Senate Majority Leader Harry Reid (D-Nev.) said last week that he remains committed to bringing up climate and energy legislation this spring, but some environmentalists and Democratic aides have been privately concerned that proposals to cap emissions will fall by the wayside.
“There is definitely a lot of pessimism as it is and this certainly wouldn’t help,” said one Senate Democratic aide this week as Brown moved ahead in the polls.
Already, Sen. Byron Dorgan (D-N.D.), who opposes cap-and-trade, predicted Tuesday morning that climate legislation would not come up in 2010. He predicts – and hopes – that the chamber will instead take up a package of energy measures that does not include mandatory emissions limits.
But other analysts disagree that a Brown victory is a nail in the coffin for climate change legislation, which narrowly passed the House in June.

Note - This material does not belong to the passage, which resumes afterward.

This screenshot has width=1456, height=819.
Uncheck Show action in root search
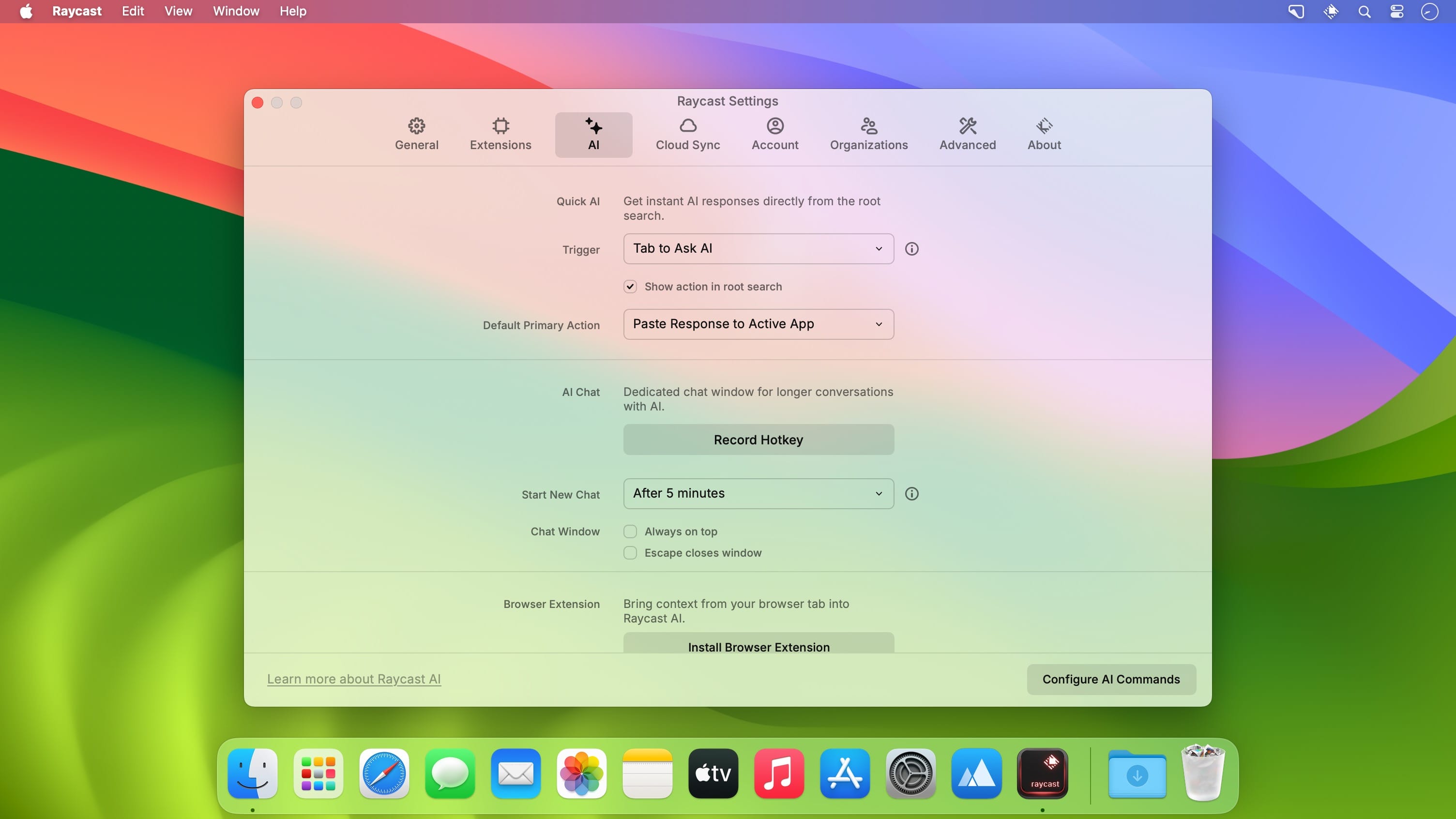[x=630, y=287]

Christine Tezak, a veteran energy industry analyst with Robert W. Baird & Co., said in a research note Tuesday that a Coakley loss is far from the end for climate legislation this year. She noted that it could derail Democratic health care legislation, and if that occurs then Democrats will be left seeking other victories.
“While it is very easy to suggest that Congress may want to throw up its hands and do nothing for the balance of the year, incumbent Democrats will need a win – not inaction – to reverse what will be hailed as a significant defeat for their agenda and prove they can govern,” she wrote.
“There may be greater pressure to salvage an energy and climate package. If health care is shelved, there would be time to address it,” she added.
More narrowly, Brown’s win means another “yes” vote for climate legislation that Democrats must seek if climate legislation is brought up this year.
But passing climate legislation has always rested on the need to win support of several moderate GOP members to offset the loss of likely Democratic opponents like Mary Landrieu (La.) and Ben Nelson (Neb.).
“Energy legislation is traditionally regional, not partisan,” said Paul Bledsoe, director of communications and strategy for the bipartisan National Commission on Energy Policy, a group that backs cap-and-trade. “Unlike health care, it has been obvious that energy and climate legislation was going to need significant Republican support to become law.”